Shreya: For every moot, irrespective of whether it is national or international, it is important to be thorough with the proposition. Once you have a clear understanding, one needs to formulate structured and well-researched arguments. Practising the arguments prior to oral rounds is also important. An added tip for international rounds would be to watch past year videos of international moot rounds and to try and inculcate the pace and manner of speaking followed, since a lot of emphasis is placed on that.

Jahanvi: When it comes to international moots, both substance and form matter, the substance has to be well researched, structured, and timed, whereas acing the form requires practice, a lot of practice with different Judges, who could give you constructive feedback for you  to work on. Native English speakers tend to rush during pleadings; however, the same is not appreciated much when it comes to international moots as the point you want to make gets lost in translation. One tip from my end would be to practise speaking slowly so that the substance does not get compromised because of the form.

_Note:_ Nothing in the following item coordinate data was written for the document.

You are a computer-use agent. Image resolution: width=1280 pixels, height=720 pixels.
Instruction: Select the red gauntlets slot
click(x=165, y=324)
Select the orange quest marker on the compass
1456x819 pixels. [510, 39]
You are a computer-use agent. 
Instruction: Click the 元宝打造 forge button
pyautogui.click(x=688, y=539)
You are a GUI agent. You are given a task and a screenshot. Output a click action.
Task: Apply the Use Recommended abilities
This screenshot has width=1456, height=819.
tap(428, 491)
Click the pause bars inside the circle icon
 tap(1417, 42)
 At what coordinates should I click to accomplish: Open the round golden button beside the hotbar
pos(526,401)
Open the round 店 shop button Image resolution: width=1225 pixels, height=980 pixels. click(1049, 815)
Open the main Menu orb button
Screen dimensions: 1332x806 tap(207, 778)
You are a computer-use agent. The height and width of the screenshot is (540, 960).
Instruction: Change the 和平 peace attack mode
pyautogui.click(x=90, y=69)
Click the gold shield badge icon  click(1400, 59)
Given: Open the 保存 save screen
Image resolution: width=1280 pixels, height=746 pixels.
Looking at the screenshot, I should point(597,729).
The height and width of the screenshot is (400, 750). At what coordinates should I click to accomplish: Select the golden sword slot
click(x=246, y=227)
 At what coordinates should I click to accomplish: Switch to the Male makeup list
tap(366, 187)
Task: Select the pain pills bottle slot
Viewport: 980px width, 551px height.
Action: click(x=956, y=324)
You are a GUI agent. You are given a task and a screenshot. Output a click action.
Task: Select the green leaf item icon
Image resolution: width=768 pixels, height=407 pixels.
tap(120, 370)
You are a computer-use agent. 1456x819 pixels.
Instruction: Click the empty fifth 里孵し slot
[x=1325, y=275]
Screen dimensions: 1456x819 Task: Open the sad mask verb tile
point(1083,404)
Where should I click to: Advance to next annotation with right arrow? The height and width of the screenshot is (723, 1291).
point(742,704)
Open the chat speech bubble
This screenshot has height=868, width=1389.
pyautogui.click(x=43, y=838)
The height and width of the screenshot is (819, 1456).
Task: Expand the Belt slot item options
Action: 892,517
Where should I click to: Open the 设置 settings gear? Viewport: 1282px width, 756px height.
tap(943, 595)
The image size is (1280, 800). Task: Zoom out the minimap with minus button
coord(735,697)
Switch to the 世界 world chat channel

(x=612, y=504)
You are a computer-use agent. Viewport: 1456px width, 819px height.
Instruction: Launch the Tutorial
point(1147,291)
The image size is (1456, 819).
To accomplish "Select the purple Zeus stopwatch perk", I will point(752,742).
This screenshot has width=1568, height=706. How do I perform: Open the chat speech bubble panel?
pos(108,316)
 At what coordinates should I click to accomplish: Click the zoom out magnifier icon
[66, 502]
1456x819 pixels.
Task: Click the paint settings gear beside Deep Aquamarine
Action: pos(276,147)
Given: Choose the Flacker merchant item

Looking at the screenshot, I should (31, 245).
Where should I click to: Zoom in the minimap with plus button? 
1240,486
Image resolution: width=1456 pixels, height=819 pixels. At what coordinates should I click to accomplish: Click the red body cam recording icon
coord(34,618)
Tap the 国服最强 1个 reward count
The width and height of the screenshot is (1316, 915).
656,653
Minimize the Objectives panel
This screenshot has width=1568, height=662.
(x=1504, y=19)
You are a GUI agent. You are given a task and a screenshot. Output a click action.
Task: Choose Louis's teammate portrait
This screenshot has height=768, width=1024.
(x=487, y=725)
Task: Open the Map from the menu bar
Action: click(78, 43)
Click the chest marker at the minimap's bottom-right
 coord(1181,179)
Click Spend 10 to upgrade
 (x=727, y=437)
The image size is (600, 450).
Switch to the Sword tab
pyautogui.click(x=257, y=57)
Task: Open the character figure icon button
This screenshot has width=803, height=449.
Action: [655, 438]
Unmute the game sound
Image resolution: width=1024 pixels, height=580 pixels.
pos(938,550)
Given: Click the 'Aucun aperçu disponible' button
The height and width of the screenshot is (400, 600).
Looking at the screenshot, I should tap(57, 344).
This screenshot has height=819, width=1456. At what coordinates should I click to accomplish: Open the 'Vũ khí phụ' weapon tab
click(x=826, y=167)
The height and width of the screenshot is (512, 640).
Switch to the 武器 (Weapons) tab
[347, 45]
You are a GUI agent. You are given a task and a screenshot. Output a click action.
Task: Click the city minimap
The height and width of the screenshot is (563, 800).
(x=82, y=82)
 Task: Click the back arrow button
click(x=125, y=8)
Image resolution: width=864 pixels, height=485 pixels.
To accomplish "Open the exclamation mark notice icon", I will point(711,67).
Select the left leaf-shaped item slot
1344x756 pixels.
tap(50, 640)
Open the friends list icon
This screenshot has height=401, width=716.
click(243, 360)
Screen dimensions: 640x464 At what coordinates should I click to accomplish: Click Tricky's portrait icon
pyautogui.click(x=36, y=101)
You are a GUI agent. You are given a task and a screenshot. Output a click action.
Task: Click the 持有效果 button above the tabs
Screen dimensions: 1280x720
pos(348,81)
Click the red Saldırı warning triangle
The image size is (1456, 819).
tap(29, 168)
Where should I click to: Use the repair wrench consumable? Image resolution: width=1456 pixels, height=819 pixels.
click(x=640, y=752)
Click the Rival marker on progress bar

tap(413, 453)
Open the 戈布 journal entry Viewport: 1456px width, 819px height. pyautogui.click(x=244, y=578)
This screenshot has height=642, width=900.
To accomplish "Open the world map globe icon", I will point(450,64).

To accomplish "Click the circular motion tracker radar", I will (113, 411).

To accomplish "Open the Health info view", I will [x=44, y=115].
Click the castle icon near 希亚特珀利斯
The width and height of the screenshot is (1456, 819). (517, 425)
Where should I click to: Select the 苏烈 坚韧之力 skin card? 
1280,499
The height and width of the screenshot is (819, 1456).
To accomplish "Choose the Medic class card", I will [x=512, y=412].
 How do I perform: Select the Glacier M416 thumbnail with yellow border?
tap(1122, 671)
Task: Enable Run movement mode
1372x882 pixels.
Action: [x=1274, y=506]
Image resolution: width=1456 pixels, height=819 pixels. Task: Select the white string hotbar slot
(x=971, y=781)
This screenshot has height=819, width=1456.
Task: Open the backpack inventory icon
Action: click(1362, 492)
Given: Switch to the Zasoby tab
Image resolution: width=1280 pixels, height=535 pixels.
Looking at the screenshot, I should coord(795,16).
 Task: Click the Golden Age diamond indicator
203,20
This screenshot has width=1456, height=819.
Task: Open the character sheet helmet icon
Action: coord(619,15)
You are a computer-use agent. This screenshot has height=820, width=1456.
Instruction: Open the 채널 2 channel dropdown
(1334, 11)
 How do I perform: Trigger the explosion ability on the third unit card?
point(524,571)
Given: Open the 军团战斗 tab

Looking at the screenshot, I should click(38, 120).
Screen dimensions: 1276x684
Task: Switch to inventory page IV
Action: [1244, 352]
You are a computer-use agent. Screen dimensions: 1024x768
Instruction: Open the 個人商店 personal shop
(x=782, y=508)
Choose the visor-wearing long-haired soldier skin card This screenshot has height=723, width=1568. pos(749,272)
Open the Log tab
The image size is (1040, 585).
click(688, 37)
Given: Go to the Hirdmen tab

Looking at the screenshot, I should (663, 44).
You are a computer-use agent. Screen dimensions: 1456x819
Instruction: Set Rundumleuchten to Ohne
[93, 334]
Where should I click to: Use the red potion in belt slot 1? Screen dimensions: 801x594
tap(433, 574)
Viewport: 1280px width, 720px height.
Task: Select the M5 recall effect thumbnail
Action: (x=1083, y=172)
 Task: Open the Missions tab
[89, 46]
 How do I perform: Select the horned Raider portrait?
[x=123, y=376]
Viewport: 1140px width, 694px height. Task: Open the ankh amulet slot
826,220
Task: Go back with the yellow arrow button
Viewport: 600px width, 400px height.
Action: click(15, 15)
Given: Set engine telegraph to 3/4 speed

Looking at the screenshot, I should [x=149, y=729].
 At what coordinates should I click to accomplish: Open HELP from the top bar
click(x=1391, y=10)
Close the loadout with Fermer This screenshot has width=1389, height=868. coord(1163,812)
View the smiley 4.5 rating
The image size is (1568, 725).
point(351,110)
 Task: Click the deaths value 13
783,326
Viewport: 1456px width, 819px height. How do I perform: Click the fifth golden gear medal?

Harsh: One major challenge for international moots is the commitment of time. National moots usually last for 2-3 months whereas international moots on the other hand require 6-10 months of dedicated time. So, I think balancing out your personal commitments and then working out throughout the moot consistently is a major challenge. Thus, it becomes important to maintain a cordial relationship with all your teammates and understand their opinions during the moot. Lastly, being good with the law, and devoting considerable time to the case record will definitely help to understand and tackle issues in the moot problem.

Devika: If possible, get an able coach for the team who knows the subject area well. I highly doubt we would have made it so far if it were not for Aayushi Singh and her guidance on everything from memo drafting to oral rounds practice to suggestions on team bonding. Aayushi is an alumnus of SLS Pune, she has done her masters in international dispute settlement from the National University of Singapore and MIDS Geneva.

As you prepare for the Globals, it is also important to get as many practice rounds (more accurately, friendly matches) as possible with international teams. With virtual mooting being a thing now, it is easier to approach international teams through LinkedIn/Instagram, so make use of that.


  1. What are your future plans?

Devika: Focusing on publications and onto an LLM hopefully.

Manasi: This moot has definitely inspired me to look at international dispute resolution as a plausible career option and I hope to be able to pursue this after gaining the requisite knowledge and industry experience.

Shreya: After graduating from law school, I hope to practise in the field of commercial law.

Jahanvi: I wish to practise in the field of international arbitration in the near future.

Harsh: In the long run, I envision myself becoming a dispute resolution lawyer after I pursue an LLM.